Tried to sharpen up POP gradients throughout the period -- keying in on three impulses for the highest values. The first has already crossed the southern forecast area and is pulling away to the east so have POPs limited to the southeastern CWA and on the decrease through around 09Z or so. The next impulse is currently moving across TN, and should bring renewed rain after sunrise. Again, keep the highest POPs along and south of I-64, but have some uncertainty on the northern edge with this impulse so leaked high chance POPs all the way across the forecast area to account for this. This wave crosses by early afternoon, so generally have POPs moving out to the east with a lull from 18Z-21Z.
Attention then turns to an occluding front and another upper level impulse which will lift across the forecast area overnight. Have a fairly large area of 90-100 percent POPs overnight with these features. Also include some rumbles of thunder across the west near the occluding front and on the nose of a low level jet. Flow off the surface does pick up, but is still mostly warm advection, so any taller showers or storms could pull down some of this, but not expecting anything to significant with limited instability best area of shear lagging behind.

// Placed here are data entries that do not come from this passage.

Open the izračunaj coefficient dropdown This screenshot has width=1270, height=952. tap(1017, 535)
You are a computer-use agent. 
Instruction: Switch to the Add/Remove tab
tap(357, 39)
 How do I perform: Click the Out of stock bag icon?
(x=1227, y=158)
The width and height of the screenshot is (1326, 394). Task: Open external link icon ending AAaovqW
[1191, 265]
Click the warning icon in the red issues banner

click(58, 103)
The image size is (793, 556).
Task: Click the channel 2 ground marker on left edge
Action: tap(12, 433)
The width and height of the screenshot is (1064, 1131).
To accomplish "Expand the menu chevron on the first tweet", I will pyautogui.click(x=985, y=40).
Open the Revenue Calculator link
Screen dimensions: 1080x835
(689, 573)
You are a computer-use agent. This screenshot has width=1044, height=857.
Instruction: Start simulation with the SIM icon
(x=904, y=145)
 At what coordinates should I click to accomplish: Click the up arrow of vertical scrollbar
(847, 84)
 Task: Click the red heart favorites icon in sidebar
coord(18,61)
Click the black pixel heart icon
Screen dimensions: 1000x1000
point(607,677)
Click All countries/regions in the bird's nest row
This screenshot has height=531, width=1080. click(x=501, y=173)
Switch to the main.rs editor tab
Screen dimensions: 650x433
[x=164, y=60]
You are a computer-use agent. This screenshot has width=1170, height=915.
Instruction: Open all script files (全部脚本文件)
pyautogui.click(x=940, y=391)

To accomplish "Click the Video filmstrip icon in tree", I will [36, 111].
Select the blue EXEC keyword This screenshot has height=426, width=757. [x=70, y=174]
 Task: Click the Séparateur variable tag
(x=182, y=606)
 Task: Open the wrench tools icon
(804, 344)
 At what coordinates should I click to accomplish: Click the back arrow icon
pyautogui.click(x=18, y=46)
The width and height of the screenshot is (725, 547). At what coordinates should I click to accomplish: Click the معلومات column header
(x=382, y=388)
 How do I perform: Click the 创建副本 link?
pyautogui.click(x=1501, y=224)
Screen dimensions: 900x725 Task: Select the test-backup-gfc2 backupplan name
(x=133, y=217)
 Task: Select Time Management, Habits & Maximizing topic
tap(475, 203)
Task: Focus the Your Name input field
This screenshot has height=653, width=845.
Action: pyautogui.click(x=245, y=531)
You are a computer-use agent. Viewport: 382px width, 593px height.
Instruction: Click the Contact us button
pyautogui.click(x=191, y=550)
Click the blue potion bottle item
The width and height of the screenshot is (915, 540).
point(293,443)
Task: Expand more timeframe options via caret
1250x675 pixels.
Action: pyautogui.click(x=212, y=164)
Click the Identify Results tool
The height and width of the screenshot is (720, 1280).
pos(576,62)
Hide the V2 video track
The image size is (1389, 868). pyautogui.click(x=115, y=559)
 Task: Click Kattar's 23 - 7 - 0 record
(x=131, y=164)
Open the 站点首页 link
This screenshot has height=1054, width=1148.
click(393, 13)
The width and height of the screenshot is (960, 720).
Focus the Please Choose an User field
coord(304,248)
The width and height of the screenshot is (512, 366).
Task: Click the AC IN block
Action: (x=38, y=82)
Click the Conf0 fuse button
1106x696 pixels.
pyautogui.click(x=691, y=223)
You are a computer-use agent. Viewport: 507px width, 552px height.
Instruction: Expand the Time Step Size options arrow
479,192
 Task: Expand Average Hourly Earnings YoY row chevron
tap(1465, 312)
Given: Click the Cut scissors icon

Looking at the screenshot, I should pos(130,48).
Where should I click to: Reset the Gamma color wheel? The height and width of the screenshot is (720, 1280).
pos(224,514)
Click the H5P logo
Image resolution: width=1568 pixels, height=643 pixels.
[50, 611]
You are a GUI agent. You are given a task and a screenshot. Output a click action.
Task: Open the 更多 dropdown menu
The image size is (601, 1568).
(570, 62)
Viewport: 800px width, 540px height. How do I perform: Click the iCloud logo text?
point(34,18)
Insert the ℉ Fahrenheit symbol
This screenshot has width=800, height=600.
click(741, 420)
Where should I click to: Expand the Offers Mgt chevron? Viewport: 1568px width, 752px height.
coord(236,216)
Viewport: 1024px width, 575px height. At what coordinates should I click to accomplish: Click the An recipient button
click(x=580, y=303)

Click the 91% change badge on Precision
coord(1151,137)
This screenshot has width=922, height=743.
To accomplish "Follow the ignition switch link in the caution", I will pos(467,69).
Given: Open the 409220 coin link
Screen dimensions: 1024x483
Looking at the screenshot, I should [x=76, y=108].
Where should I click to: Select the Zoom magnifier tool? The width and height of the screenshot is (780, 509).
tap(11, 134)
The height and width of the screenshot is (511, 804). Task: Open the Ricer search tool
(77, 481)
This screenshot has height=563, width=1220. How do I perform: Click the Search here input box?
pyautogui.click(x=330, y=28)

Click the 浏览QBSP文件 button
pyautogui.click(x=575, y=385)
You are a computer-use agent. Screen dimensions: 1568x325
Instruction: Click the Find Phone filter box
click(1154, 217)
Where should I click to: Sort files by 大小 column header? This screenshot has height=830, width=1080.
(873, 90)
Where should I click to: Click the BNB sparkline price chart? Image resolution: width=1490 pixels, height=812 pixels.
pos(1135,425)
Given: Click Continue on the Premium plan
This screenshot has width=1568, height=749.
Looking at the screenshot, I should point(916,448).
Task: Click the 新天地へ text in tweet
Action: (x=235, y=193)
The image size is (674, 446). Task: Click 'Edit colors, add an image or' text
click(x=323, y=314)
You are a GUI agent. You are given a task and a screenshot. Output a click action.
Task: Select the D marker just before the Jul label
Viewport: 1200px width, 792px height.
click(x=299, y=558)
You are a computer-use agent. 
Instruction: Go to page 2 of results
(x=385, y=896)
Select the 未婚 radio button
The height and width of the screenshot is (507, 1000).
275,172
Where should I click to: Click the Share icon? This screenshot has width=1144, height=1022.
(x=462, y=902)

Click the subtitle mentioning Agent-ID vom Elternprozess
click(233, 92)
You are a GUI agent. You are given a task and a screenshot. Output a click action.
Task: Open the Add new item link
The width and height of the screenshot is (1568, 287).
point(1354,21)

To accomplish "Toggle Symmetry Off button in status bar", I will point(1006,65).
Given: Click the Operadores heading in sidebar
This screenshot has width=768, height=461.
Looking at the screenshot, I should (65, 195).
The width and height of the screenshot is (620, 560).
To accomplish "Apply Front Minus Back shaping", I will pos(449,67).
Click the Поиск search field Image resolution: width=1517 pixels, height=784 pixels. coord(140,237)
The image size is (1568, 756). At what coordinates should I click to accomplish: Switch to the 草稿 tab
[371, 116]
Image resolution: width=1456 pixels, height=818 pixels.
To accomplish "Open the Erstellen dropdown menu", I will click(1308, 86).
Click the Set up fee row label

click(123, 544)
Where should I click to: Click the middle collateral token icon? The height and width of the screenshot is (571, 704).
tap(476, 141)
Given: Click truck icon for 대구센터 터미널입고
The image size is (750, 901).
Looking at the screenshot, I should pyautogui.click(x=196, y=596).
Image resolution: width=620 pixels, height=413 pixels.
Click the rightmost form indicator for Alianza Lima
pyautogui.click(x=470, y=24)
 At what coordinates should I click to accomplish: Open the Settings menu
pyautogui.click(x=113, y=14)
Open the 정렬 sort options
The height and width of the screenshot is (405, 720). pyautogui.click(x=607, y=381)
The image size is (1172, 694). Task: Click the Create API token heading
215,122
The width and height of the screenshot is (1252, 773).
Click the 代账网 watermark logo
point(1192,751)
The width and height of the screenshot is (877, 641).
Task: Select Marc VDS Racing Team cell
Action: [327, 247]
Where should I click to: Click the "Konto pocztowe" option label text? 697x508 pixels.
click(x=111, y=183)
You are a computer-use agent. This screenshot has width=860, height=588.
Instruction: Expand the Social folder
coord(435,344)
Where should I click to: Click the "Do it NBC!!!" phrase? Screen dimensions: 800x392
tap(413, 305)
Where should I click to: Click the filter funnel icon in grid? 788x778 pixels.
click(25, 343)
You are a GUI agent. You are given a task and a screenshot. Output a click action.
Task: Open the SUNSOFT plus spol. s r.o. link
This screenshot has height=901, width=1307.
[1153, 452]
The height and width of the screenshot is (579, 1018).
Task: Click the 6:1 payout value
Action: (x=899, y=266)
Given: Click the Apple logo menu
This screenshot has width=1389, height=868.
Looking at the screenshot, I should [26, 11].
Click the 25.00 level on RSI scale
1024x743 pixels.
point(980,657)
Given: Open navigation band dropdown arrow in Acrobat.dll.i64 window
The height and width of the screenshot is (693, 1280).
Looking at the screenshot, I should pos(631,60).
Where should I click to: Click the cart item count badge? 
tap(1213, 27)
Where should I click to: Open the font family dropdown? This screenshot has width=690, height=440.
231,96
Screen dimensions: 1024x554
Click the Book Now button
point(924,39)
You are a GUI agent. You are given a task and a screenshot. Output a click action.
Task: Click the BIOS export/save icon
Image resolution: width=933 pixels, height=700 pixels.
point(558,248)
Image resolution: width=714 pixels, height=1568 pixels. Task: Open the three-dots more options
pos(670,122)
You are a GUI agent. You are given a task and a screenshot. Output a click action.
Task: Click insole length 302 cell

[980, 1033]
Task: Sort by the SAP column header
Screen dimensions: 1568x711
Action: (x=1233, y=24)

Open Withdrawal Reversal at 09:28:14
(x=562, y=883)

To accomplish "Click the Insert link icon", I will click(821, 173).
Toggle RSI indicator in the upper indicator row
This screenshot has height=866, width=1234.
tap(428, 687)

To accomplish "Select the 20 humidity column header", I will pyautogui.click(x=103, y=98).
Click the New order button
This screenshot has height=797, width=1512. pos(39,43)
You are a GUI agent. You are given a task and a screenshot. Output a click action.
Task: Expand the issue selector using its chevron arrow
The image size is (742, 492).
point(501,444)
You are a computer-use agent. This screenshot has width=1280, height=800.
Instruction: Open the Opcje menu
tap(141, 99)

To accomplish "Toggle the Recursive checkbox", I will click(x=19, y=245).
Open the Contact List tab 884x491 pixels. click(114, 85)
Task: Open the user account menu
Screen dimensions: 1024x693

Overall rainfall amounts for today and tonight range from 1.0-1.5" across the southern coal fields to 0.75-1.0" north of Route 50. With the rainfall being divided up between multiple impulses, creeks and streams will have some recovery time in the lulls. This is still enough rainfall across the south, falling on already soggy ground, to keep the flood watch going for possible high water issues in typical poor drainage areas.
SHORT TERM /SUNDAY THROUGH MONDAY NIGHT/... As of 435 AM Saturday...
A cold front blows through first thing Sunday morning. A well mixed boundary layer in its wake, with the help of the late winter strengthening sun, will result in efficient mixing of 45-60 kts h85 winds to the surface, especially during the strongest low level cold advection, during the morning and early afternoon hours on Sunday. Have peak gusts just over 50 kts over the higher ridges of the northern WV mountains, and 40s elsewhere in the high wind watch area, in and near the northern WV mountains, as well as in the far northwest portion of the forecast area.
In coordination with ILN, PBZ, LWX and RNK, have opted to leave the high wind watch in effect as is for now. Portions of the watch ara may only end up needing a high end advisory, and advisories may be needed elsewhere in the forecast area, especially near the watch area, and northwest portions of the forecast area.
Very dry air builds in very quickly in the wake of the cold front Sunday morning, with showers quickly becoming limited to areas in and near the northern WV mountains by Sunday afternoon. These rain showers will change to snow showers late Sunday as colder low level air supports ice crystals in cloud, but with minimal if any accumulation. The snow showers and strong winds in the northern WV mountains gradually diminish Sunday night into Monday morning.
High pressure builds in with welcome dry, and tranquil, weather for Monday and Monday night.
Blended in the GFS and a bias consensus blend with central guidance to depict the quick frontal passage Sunday morning. Central guidance temperatures otherwise accepted, with only seasonably chilly air to follow the cold front, as the associated upper level low lifts quickly off to the east- northeast.
LONG TERM /TUESDAY THROUGH FRIDAY/... As of 435 PM Saturday...
A dry cold front slips through almost unnoticed early Tuesday morning into Tuesday afternoon, followed by a stronger high pressure center. This continues the dry, and still only seasonably chilly weather Tuesday through Tuesday night.
Model solutions become somewhat discombobulated from midweek on, but center around the idea of a weak cold front crossing Wednesday into Wednesday night, followed by weak systems crossing as the front lingers nearby to the south of the area, through the balance of the work week.
Central guidance temperatures accepted, near normal for late winter, beneath nearly zonal upper level flow in the wake of the upper level low exiting early in the week.